Não é surpresa que publicações como a Travel +Leisure, Conde Nast Traveler e New York Times tenham questionado se viagens de geotag para o Instagram estão acabando com as maravilhas naturais do mundo. Desde 2018, o Leave No Trace Center for Outdoor Ethics vem listando as melhores práticas para desfrutar da natureza, e na versão moderna do pedido dos locais para Richard, alguns destinos agora pedem que os visitantes não façam geotag de sua localização.
“Se os entusiastas da natureza pararem pra pensar sobre os impactos em potencial e as consequências associadas com uma ação em particular, isso pode ajudar muito a proteger nossos espaços compartilhados ao ar livre”, diz o guia do Leave No Trace. “Pra isso, encorajamos os viajantes a pensar sobre suas ações e as consequências de postar fotos, dados de GPS, mapas detalhados, etc. nas redes sociais.
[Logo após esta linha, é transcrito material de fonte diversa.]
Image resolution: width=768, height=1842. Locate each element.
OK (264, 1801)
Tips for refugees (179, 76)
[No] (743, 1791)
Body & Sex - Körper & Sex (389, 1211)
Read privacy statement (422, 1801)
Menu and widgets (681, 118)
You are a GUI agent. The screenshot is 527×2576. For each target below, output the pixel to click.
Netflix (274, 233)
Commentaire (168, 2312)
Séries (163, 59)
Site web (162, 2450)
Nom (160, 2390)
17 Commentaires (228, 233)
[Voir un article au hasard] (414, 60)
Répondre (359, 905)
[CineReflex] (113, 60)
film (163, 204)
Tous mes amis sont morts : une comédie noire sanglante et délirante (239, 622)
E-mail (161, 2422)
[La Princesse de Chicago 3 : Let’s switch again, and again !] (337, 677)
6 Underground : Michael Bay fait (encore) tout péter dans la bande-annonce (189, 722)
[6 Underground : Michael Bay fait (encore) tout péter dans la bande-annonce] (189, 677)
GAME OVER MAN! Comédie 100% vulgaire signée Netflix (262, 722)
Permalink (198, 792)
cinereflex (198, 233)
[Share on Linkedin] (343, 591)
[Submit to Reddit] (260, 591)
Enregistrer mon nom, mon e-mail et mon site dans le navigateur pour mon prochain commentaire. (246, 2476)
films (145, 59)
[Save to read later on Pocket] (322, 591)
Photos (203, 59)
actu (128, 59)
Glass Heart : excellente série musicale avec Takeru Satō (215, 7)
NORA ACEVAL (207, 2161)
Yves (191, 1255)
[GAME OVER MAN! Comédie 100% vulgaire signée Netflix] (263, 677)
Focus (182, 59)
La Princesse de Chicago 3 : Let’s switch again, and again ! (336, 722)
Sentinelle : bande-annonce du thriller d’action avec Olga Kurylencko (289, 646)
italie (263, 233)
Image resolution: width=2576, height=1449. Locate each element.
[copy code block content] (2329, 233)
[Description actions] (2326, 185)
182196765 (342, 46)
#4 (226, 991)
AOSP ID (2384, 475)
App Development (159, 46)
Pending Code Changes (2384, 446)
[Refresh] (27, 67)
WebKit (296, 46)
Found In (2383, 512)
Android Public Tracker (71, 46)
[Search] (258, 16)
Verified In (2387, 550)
Pedimos para as pessoas pensarem na proteção e sustentabilidade dos recursos e nos visitantes que virão depois deles.”
Vinte anos depois, muita gente pode não lembrar de A Praia ou achar que a Baía Maya era só mais uma ideia de férias passageira. Mas para os locais, os efeitos do filme só agora estão começando a desaparecer. Talvez a coisa mais terrível e memorável do filme é como ele ainda retrata nossa capacidade de pegar uma coisa bela e destruí-la completamente.